My second concern is that angled metal pipe appears to be flaking/rusting/degrading.  What is it for and will this be a problem.

My third concern is that there appears to be mold growing.  Humidity isn't much of an issue in our basement except for the summer months when it is oppressively humid outside.  A portable dehumidifier does the job to keep it under control.  The rest of the year we do not have issues.  I think the mold is contained to the hole itself.

I have only seen water in this hole on one occasion.  We had a heavy spring snow storm followed immediately by 70 degree days.  The lawn had percolating springs which you could hear during this period.  There was at least a foot of water in the hole but there appeared to be no danger of flooding at the time.

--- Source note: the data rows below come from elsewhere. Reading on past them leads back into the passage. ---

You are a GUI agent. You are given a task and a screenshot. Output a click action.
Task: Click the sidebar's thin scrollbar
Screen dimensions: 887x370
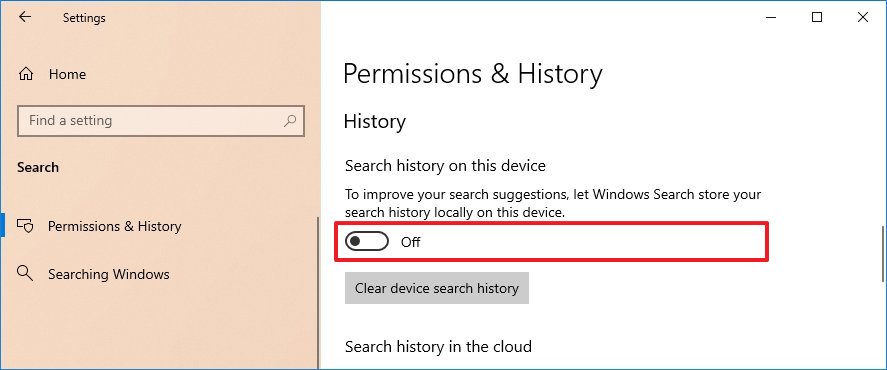[318, 292]
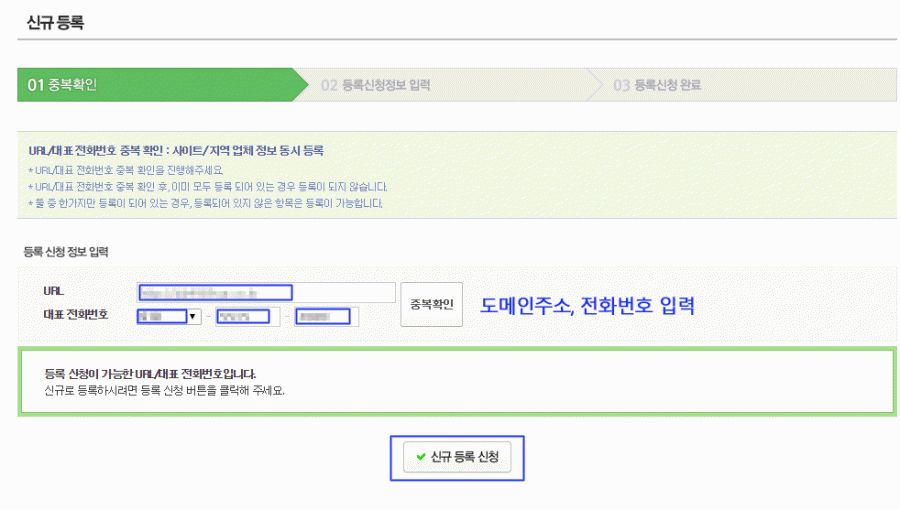Switch to step 02 등록신청정보 입력
900x510 pixels.
(375, 85)
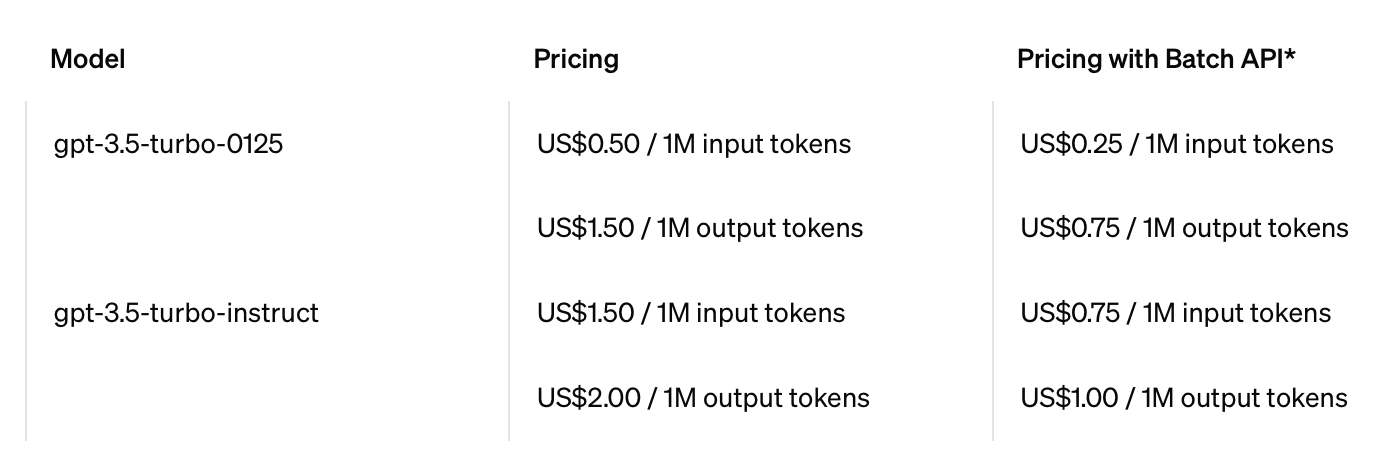Click the Batch US$0.75 amount for output tokens
This screenshot has height=470, width=1386.
1070,228
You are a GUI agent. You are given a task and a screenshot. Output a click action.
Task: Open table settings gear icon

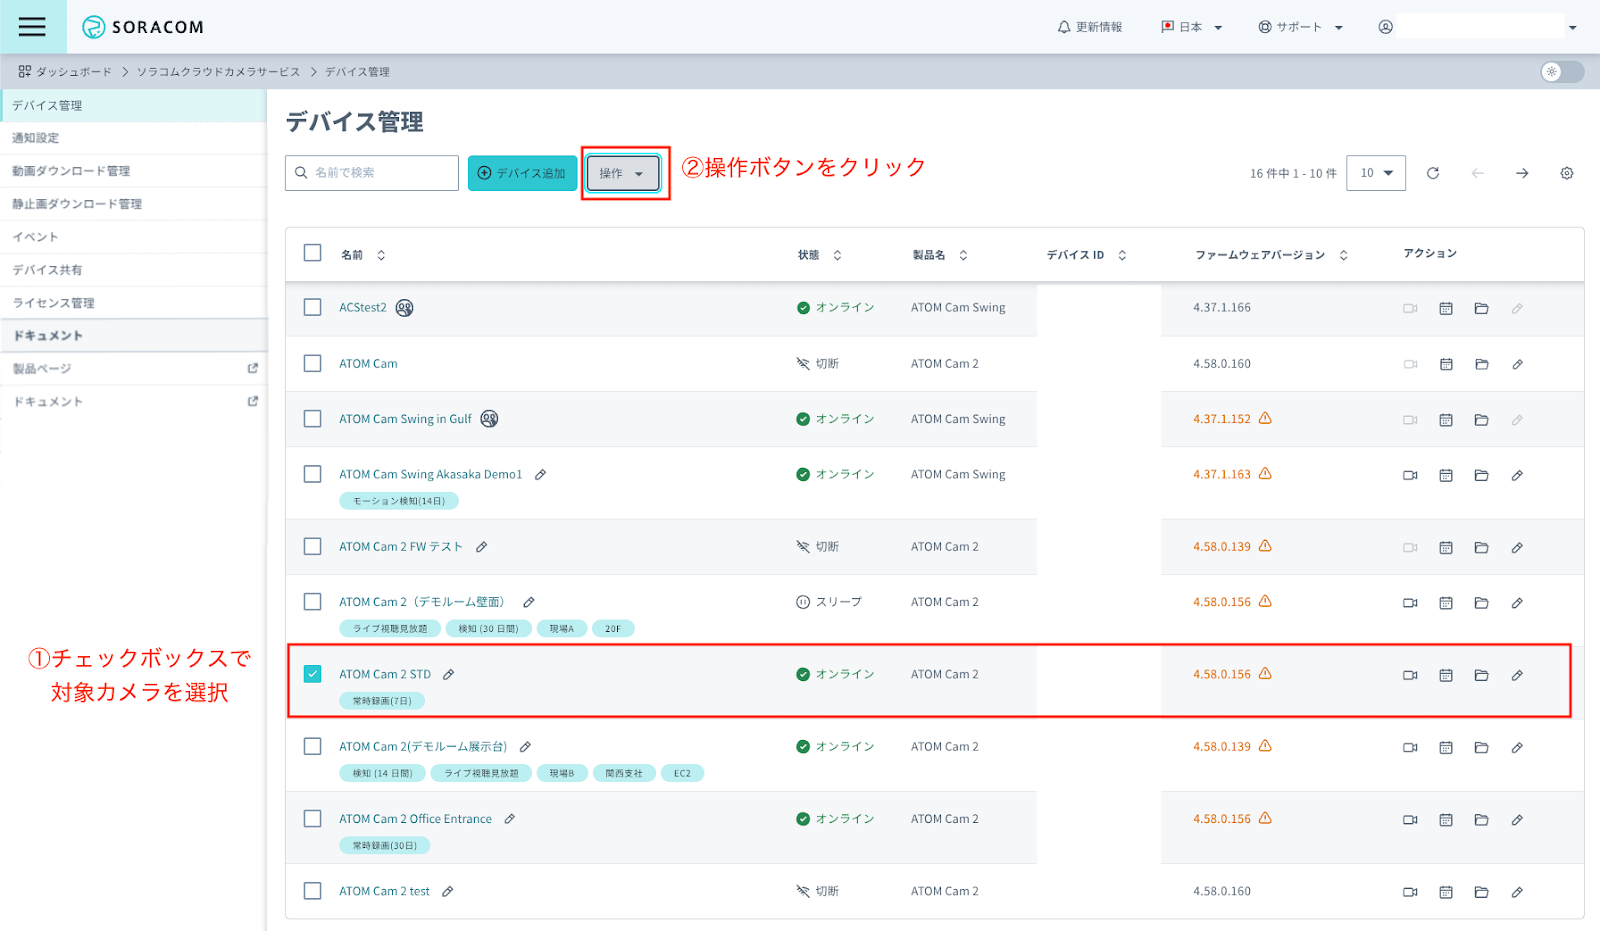click(1566, 173)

Any ideas on how I should proceed.  I haven't had much luck searching on what this hole might be or how to handle it.

Thanks.


----------



## joecaption (Sep 23, 2012)

It's an old floor drain. In theory if the basement flooded the water could run out the drain out to the street or  to the yard.


----------



## inspectorD (Sep 24, 2012)

Looks like a perimeter drain that goes around the interior floor of the basement.
To be sure, I would run water at every water fixture in the house to see if anything comes out. If it does, call a plumber.

If not, It is a drain for groundwater and should be continuously monitored during large rain events or meltoff from snow. If you want to install a sump pump for secondary protection you may sleep better, although it may never be needed.
I would make a cover for the hole out of something with no organic matter so it does not mold up on you. No carpet, wood or plywood. A peice of plastic that can hold some weight would work best. I often find that a piece of plastic under the plywood still gets mold.
Good luck.


----------



## Wuzzat? (Sep 24, 2012)

Depending on where you live it's also an inlet for Radon gas.

For $16 you can get a water level alarm; over the years your soil water level may rise.  

Our sump pump runs occasionally but I've never tried whether the water will rise all the way to the basement floor surface with the pump unplugged.


----------



## engineer1969 (Sep 24, 2012)

Thanks for the responses.  I did run all the water sources and didn't see any water nor hear any water.  Any ideas why that metal pipe is in there?  It goes straight down into the earth and looks like the other end may be connected to my sewer line.  If I were to invite someone out to take a look at it, should it be a plumber or some other type of professional?


----------



## jmc0319 (Sep 24, 2012)

My parents had one of these in our basement when I was a kid. The couple of times the basement flooded badly we took the cap off that pipe the water would drain out to the city sewers.


----------